**Activity:**
Would you please return the line containing "Click the won icon on the South Korea marker" and all the lines after it through the end of the records below, unchanged and on their own?

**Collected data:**

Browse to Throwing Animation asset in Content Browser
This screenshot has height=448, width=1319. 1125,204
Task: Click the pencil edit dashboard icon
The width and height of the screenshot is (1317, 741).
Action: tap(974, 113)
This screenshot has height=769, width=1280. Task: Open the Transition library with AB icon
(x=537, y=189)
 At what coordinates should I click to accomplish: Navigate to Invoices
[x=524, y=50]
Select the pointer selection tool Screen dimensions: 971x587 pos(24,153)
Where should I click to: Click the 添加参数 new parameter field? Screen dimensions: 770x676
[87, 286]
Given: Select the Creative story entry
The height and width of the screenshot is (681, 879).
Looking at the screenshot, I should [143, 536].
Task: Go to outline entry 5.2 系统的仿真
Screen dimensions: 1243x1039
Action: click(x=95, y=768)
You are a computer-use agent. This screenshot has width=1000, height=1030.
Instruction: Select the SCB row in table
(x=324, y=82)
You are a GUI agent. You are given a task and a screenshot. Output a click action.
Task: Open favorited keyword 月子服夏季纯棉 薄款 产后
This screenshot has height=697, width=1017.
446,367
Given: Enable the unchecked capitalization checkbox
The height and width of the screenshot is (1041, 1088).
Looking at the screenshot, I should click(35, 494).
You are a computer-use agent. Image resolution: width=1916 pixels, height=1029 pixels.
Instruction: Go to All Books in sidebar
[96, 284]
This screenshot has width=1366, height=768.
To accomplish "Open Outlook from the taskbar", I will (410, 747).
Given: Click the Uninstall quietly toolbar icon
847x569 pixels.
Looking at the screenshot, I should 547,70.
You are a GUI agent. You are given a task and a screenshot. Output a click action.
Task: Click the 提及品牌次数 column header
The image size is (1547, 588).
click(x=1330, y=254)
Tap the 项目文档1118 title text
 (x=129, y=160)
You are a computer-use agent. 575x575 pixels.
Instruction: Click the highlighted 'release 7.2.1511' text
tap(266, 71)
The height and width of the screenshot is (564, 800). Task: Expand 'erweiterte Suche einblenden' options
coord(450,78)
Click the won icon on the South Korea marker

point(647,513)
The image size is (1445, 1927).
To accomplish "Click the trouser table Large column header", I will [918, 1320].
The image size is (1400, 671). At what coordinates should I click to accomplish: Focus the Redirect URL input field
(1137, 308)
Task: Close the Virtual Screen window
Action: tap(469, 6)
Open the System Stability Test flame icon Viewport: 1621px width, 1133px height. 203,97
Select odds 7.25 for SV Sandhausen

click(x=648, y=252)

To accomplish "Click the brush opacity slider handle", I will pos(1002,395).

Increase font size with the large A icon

**Response:**
Click the won icon on the South Korea marker

point(647,513)
The image size is (1445, 1927).
To accomplish "Click the trouser table Large column header", I will [918, 1320].
The image size is (1400, 671). At what coordinates should I click to accomplish: Focus the Redirect URL input field
(1137, 308)
Task: Close the Virtual Screen window
Action: tap(469, 6)
Open the System Stability Test flame icon Viewport: 1621px width, 1133px height. 203,97
Select odds 7.25 for SV Sandhausen

click(x=648, y=252)

To accomplish "Click the brush opacity slider handle", I will pos(1002,395).

Increase font size with the large A icon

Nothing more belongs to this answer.